# Mahal na Mahal kita magpakailan Paman ikaw lang



## poul

I'm just started to learn tagalog and i have this word I can't find in any dictonary
PAMAN

I got it as an sms from my sweetheart in this sentence

Mahal na Mahal kita magpakailan *Paman* ikaw lang

I think it says "I love you forever, ??? you too" still unsure about *lang* here

Please help me


----------



## Chriszinho85

poul said:
			
		

> I'm just started to learn tagalog and i have this word I can't find in any dictonary
> PAMAN
> 
> I got it as an sms from my sweetheart in this sentence
> 
> Mahal na Mahal kita magpakailan *Paman* ikaw lang
> 
> I think it says "I love you forever, ??? you too" still unsure about *lang* here
> 
> Please help me


 Hello Poul.
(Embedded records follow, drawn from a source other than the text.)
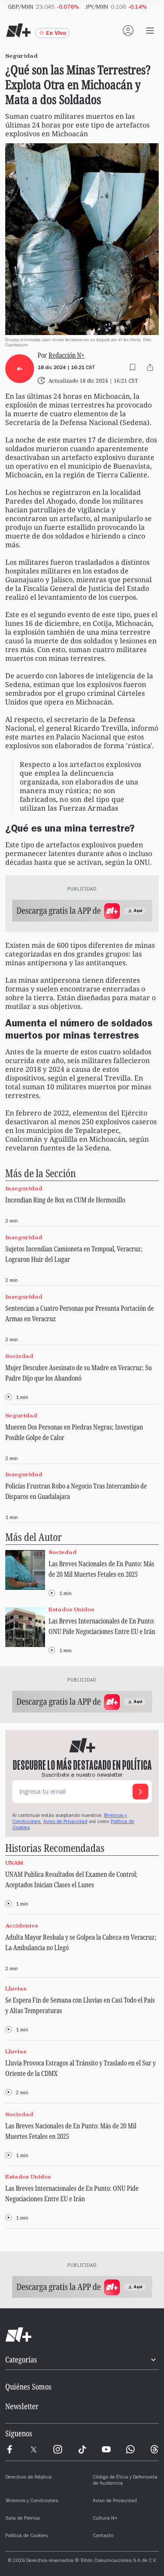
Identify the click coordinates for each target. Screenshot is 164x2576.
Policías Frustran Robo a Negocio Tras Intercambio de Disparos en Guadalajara (76, 1491)
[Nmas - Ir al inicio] (18, 30)
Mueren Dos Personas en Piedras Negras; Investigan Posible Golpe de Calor (74, 1432)
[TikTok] (82, 2449)
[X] (33, 2449)
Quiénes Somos (28, 2386)
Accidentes (21, 1925)
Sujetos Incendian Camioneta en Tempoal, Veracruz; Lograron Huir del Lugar (74, 1254)
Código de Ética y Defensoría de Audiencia (125, 2480)
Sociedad (19, 1356)
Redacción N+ (66, 354)
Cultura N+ (105, 2518)
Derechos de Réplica (28, 2477)
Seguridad (21, 1415)
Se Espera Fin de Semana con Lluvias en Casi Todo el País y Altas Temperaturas (80, 2005)
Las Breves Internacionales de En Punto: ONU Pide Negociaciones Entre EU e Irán (102, 1626)
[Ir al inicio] (82, 2335)
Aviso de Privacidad (65, 1822)
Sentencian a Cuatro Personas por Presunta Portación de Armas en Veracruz (79, 1313)
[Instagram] (57, 2449)
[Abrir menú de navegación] (150, 30)
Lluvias (15, 1988)
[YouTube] (106, 2449)
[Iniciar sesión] (128, 31)
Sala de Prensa (22, 2518)
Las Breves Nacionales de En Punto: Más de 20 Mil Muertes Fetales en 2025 (101, 1569)
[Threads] (154, 2449)
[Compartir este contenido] (150, 367)
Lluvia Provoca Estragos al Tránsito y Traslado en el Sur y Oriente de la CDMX (80, 2068)
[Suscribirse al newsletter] (140, 1791)
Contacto (103, 2536)
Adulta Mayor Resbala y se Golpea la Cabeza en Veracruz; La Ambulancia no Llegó (81, 1942)
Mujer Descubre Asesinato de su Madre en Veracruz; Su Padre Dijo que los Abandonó (78, 1373)
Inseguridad (23, 1188)
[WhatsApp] (130, 2449)
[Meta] (9, 2449)
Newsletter (21, 2406)
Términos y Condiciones (31, 2501)
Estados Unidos (71, 1609)
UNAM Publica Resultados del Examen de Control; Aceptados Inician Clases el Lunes (71, 1879)
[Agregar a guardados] (132, 367)
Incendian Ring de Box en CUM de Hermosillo (65, 1200)
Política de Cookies (26, 2536)
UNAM (14, 1863)
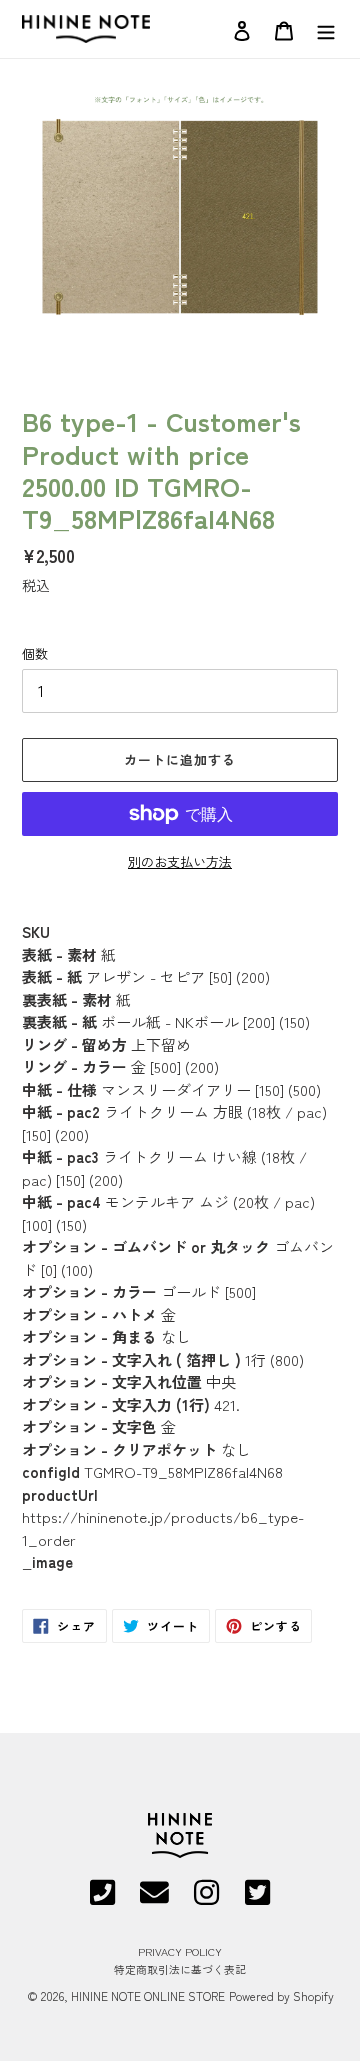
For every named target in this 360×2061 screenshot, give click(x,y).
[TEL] (102, 1900)
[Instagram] (206, 1900)
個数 (35, 653)
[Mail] (154, 1900)
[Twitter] (257, 1900)
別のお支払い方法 (180, 861)
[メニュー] (326, 28)
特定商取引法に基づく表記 (180, 1969)
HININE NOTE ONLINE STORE (148, 1995)
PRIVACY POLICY (180, 1951)
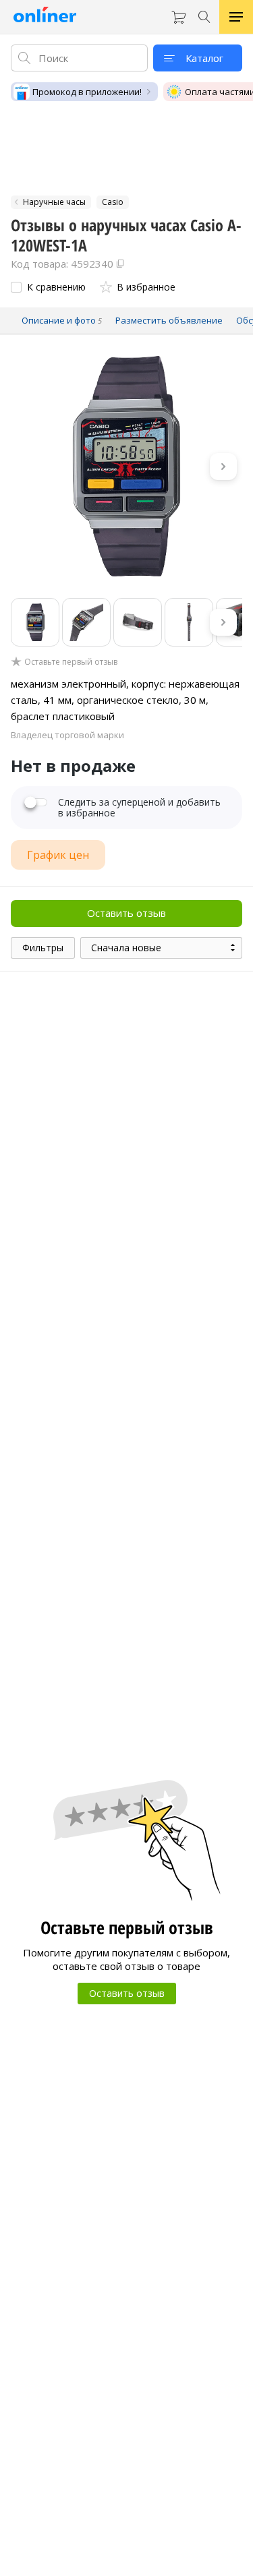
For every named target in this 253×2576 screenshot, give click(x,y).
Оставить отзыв (126, 913)
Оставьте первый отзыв (70, 662)
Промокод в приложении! (87, 92)
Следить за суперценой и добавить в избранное (139, 807)
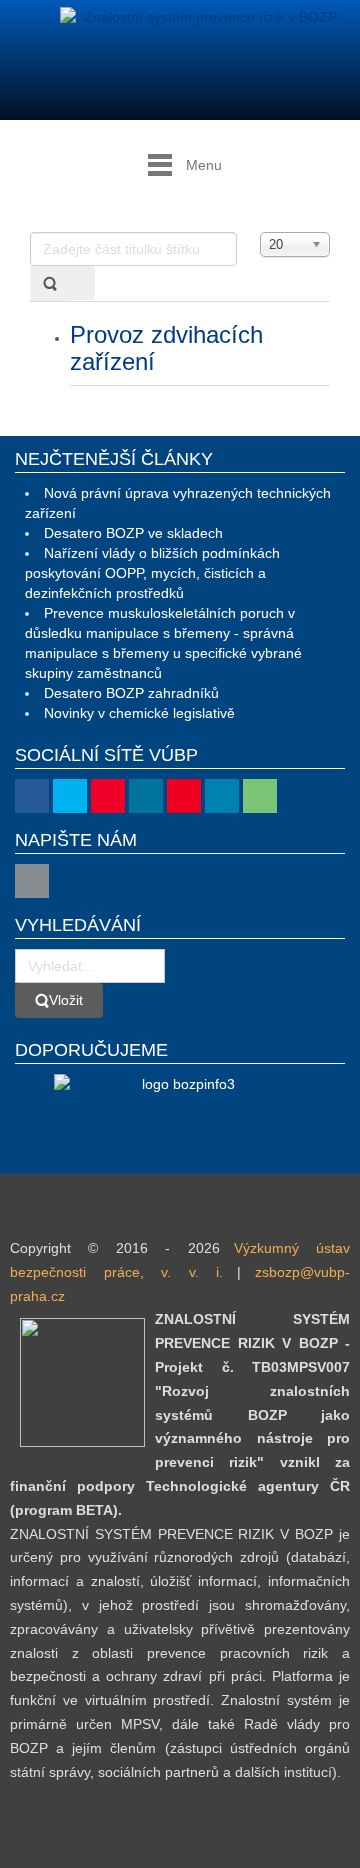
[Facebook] (32, 796)
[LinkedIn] (222, 796)
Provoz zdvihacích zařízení (166, 347)
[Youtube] (108, 796)
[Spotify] (260, 796)
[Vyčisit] (82, 283)
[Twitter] (70, 796)
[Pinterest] (184, 796)
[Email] (32, 881)
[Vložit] (50, 283)
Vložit (66, 1000)
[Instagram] (146, 796)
I'm a Filipino-American, born in the US. I don't speak fluent Tagalog, but I'm pretty familiar with it and I'm still learning. I'm pretty sure that "paman" should be split into two words. So, it should be "mahal na mahal kita magpakailan pa man ikaw lang. "ikaw lang" means "only you." Sorry I can't explain more. You should wait for others to reply since I'm not a native speaker.

Chris


----------



## cyrille2188

poul said:
			
		

> I'm just started to learn tagalog and i have this word I can't find in any dictonary
> PAMAN
> 
> I got it as an sms from my sweetheart in this sentence
> 
> Mahal na Mahal kita magpakailan *Paman* ikaw lang
> 
> I think it says "I love you forever, ??? you too" still unsure about *lang* here
> 
> Please help me


 
The Pa is misused here and there is no such thing as magpakailan - it's magpakailanman. Thus, the correct way of saying this is:

Mahal na Mahal kita magpakailanman ikaw lang.
I love you very much, only you forever.


----------



## cloud00005

ask me if u have anymore questions about tagalog!!


----------



## poul

Thanks for all your help


----------



## jackau

Is therea site where on can constust sentences from English to tagalog?? Much appreciate if an one can help me


----------



## jackau

Hi there Im new to this site. can any one please tell me. If there is a site where one can learn some more wording in either tgalog or cebuon ( I think tht how one spell it lol)...Much appreciated in advance.


----------



## murano4929

Hi, i just received this sms from my filippino fren; can some1 help me to translate  the msg below.  Tks so much

d ako yun tmawag and txt. pinilit lang nya ako na hwalayan ka at papatayin daw nya ako. Wag ka na magreply. Tawagan kta nxt wk if malaman nya bububugn nya ako


----------